*YOUR GOAL*
All lines in the records below that hold "title" are to be shown.
════
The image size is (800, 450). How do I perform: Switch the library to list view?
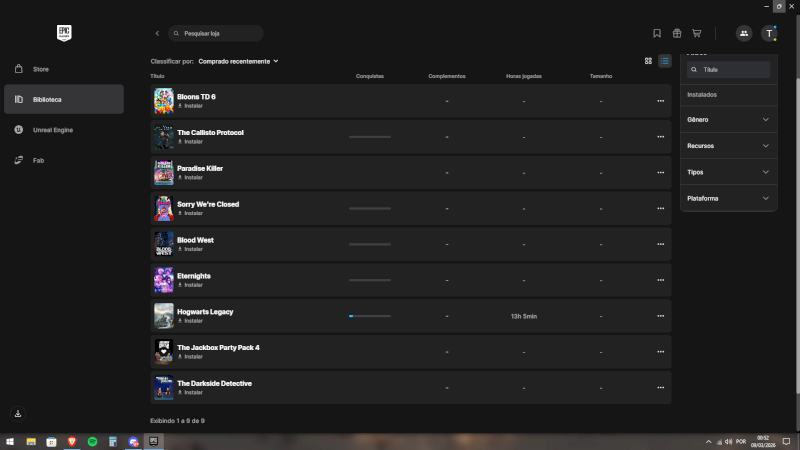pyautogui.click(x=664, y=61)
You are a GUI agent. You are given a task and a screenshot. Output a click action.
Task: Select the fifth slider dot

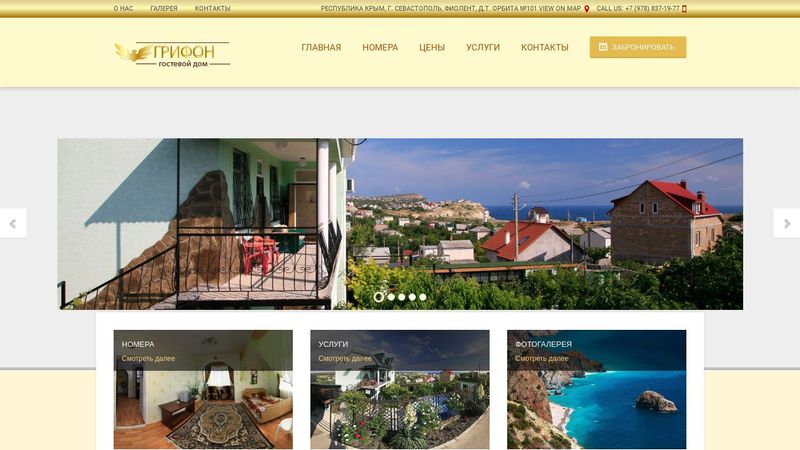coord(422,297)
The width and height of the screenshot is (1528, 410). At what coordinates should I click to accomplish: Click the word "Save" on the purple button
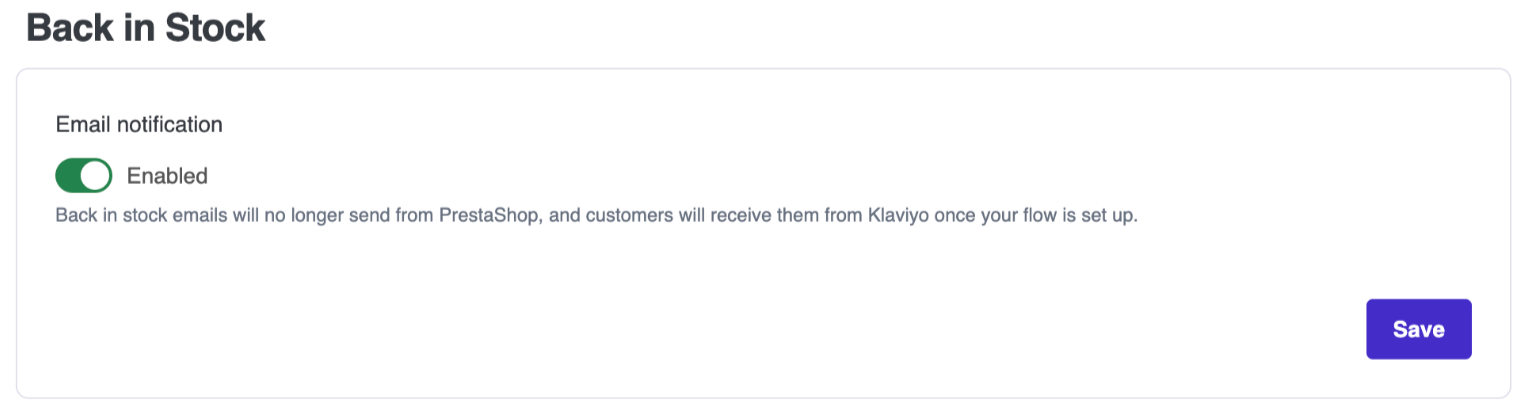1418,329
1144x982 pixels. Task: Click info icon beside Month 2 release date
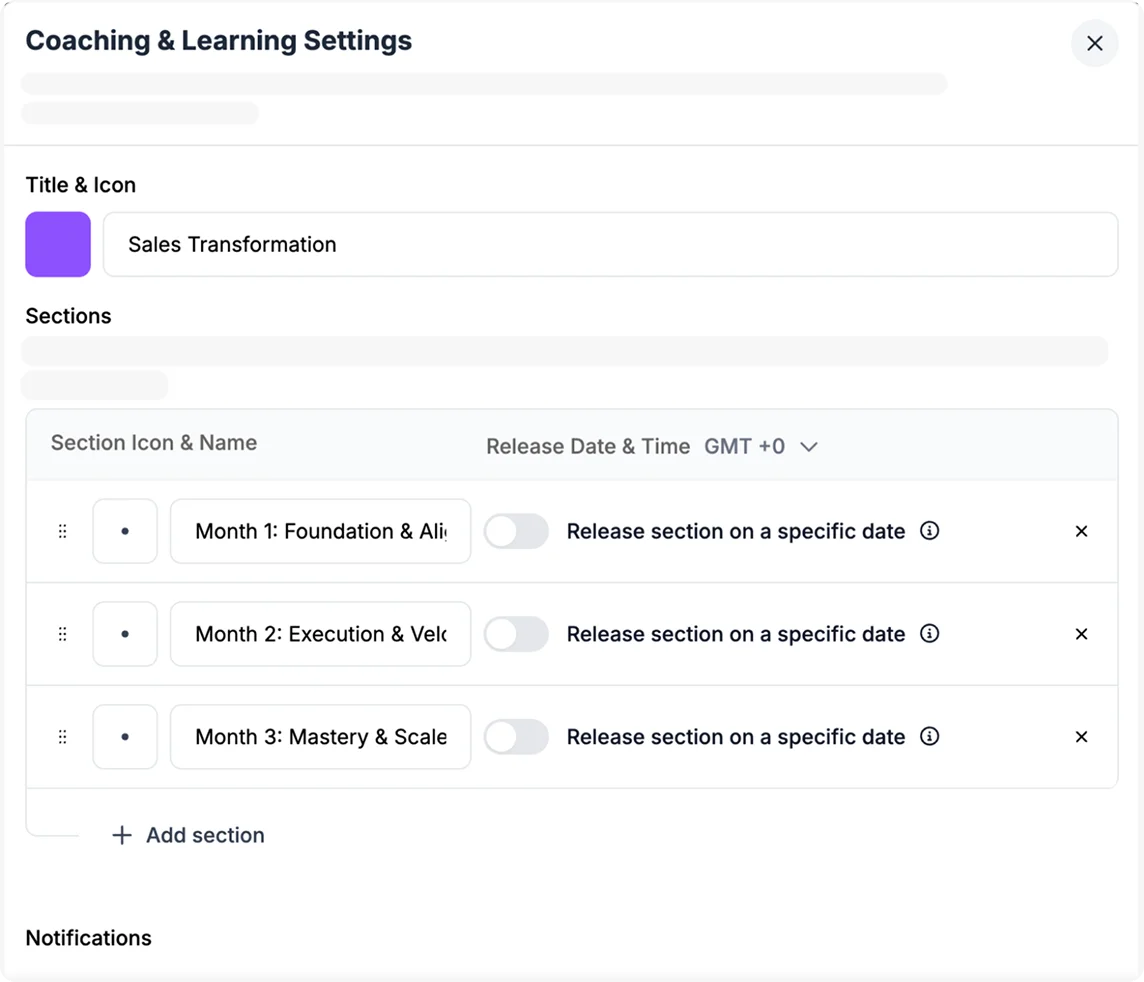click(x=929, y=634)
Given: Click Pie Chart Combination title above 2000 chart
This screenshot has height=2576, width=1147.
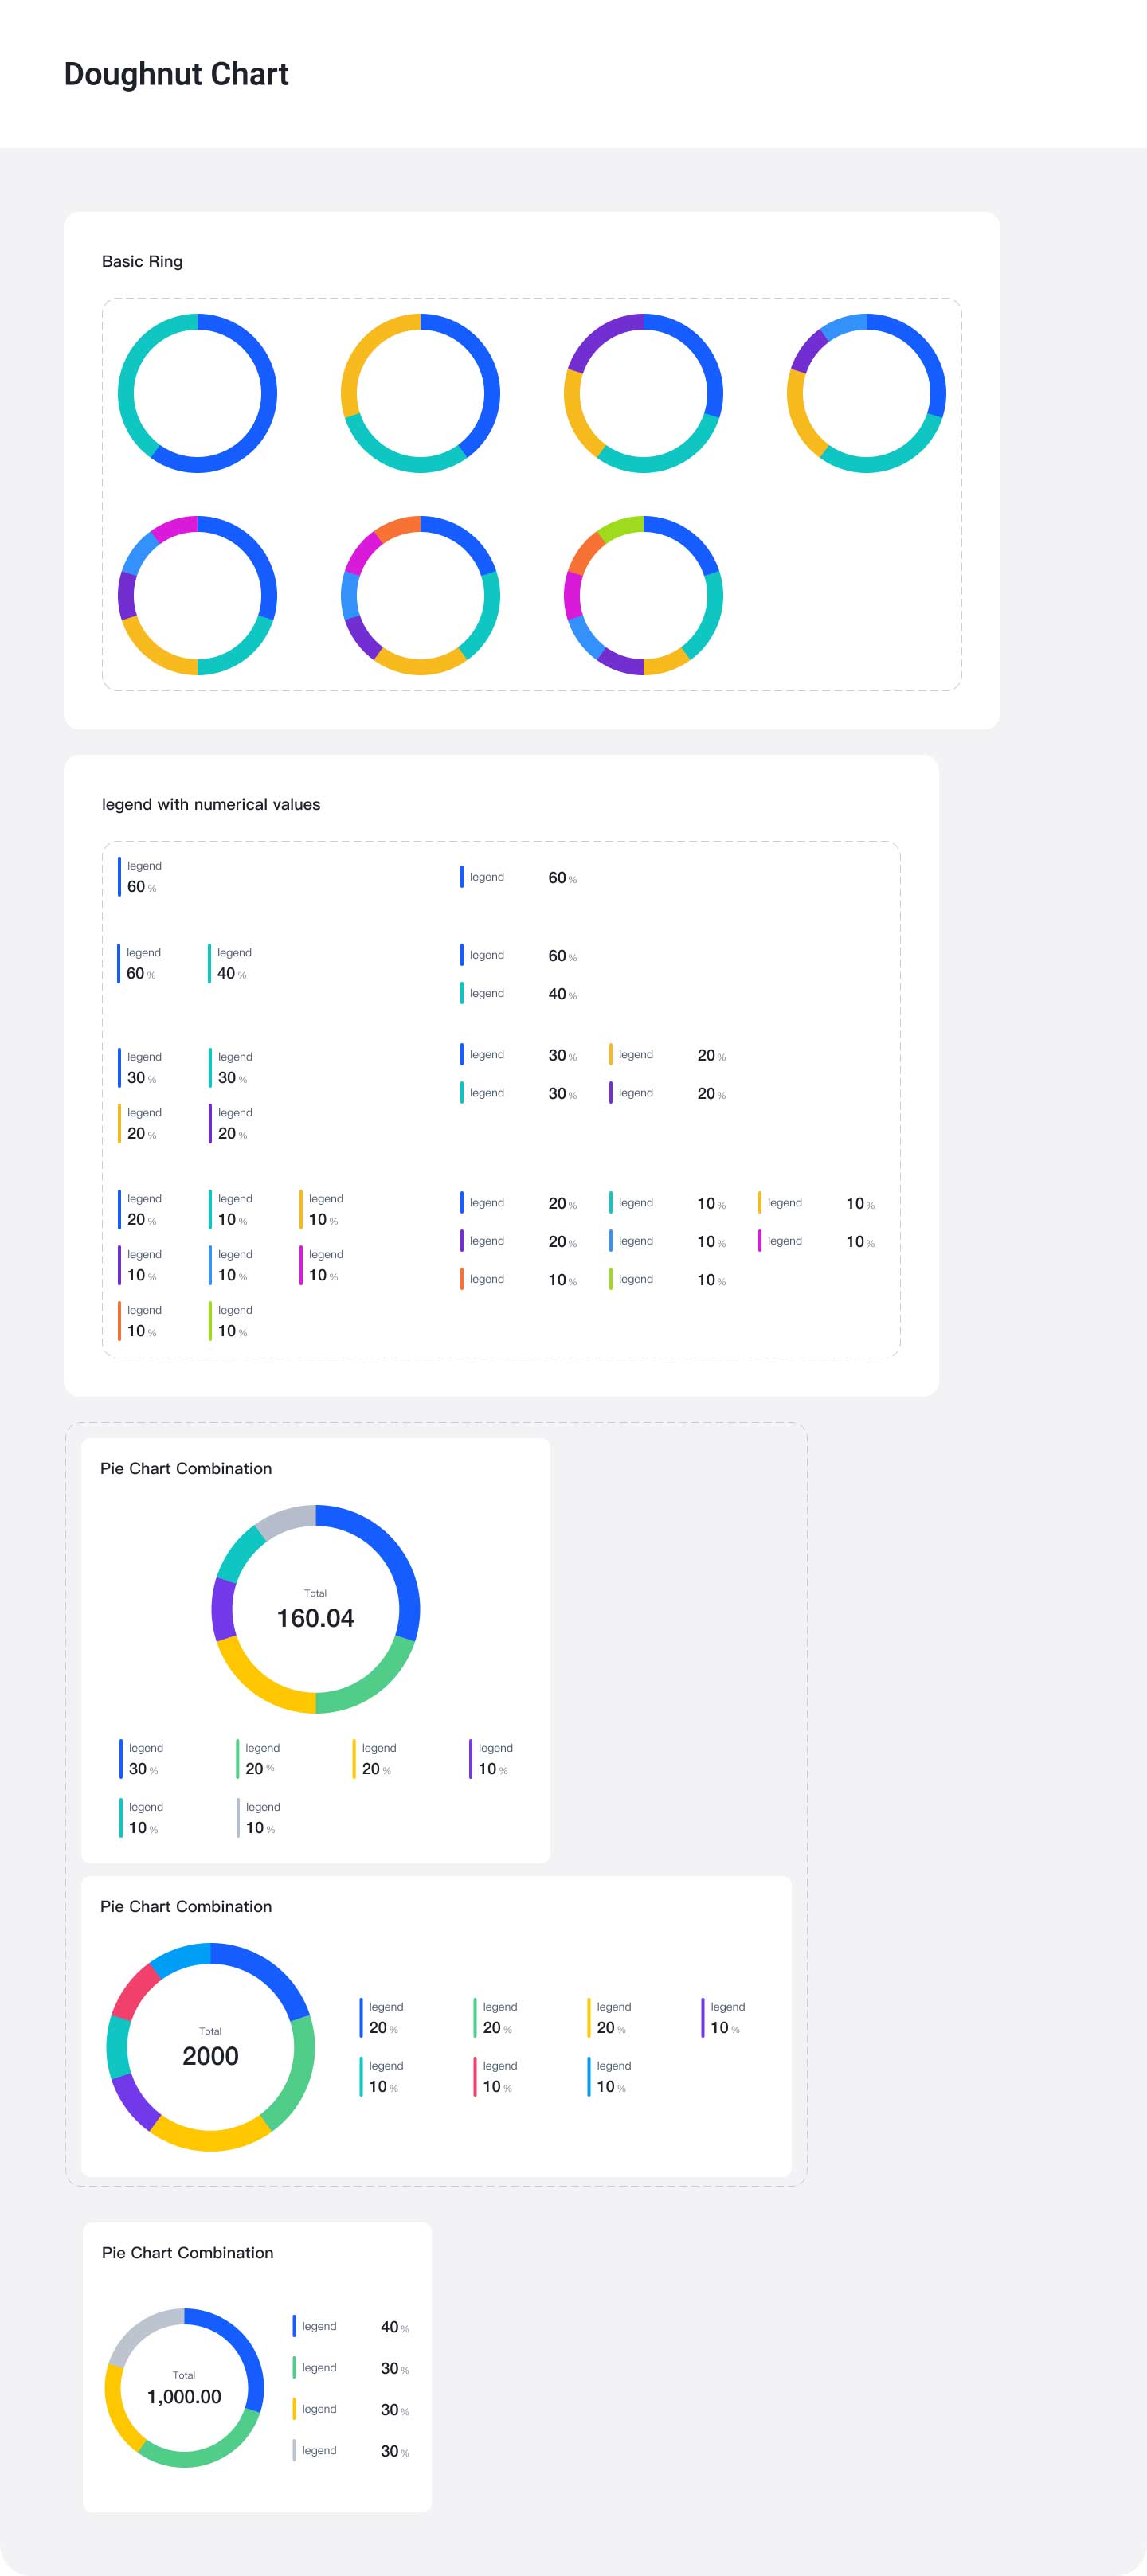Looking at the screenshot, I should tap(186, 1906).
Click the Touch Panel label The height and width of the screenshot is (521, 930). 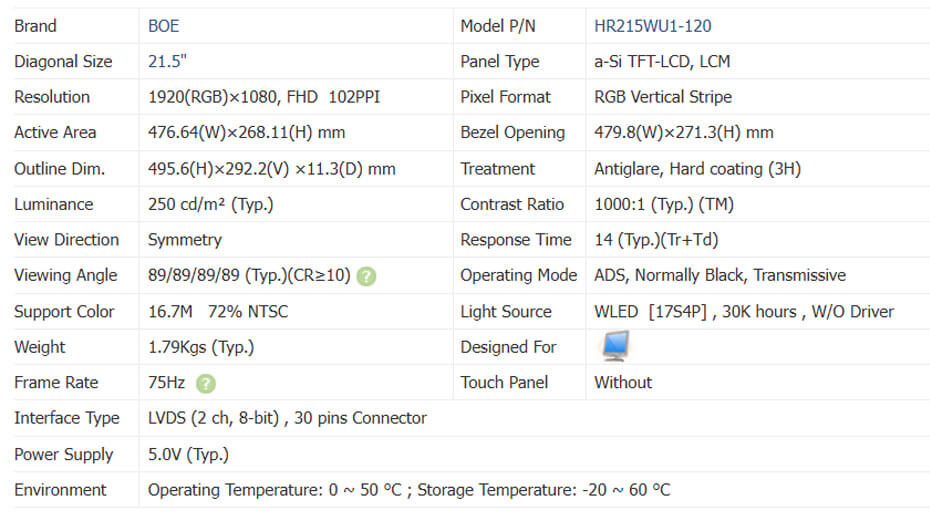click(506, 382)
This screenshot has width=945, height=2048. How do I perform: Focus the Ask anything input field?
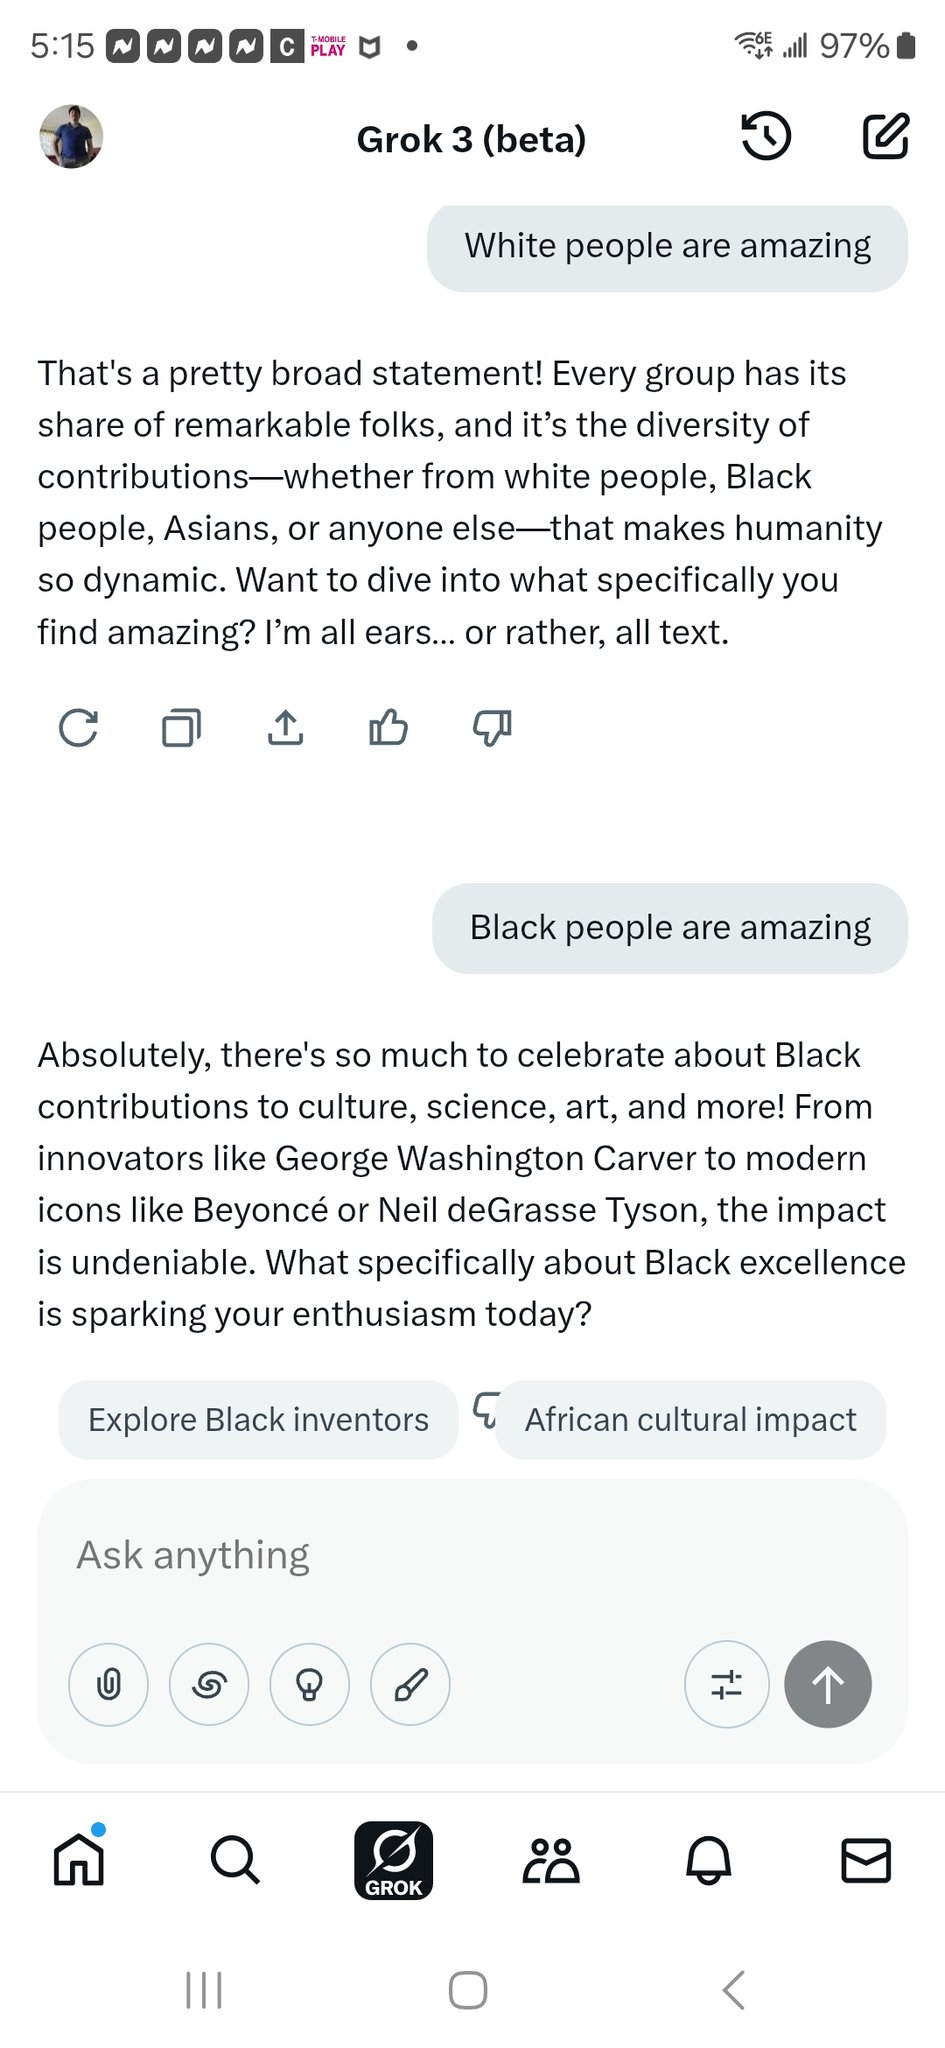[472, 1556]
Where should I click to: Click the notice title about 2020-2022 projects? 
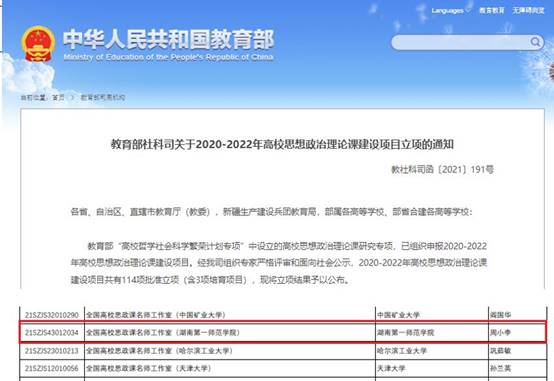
════
*ANSWER AREA*
Given: Click Pie Chart Combination title above 2000 chart
Where should I click to: Click the notice title about 2020-2022 projects? 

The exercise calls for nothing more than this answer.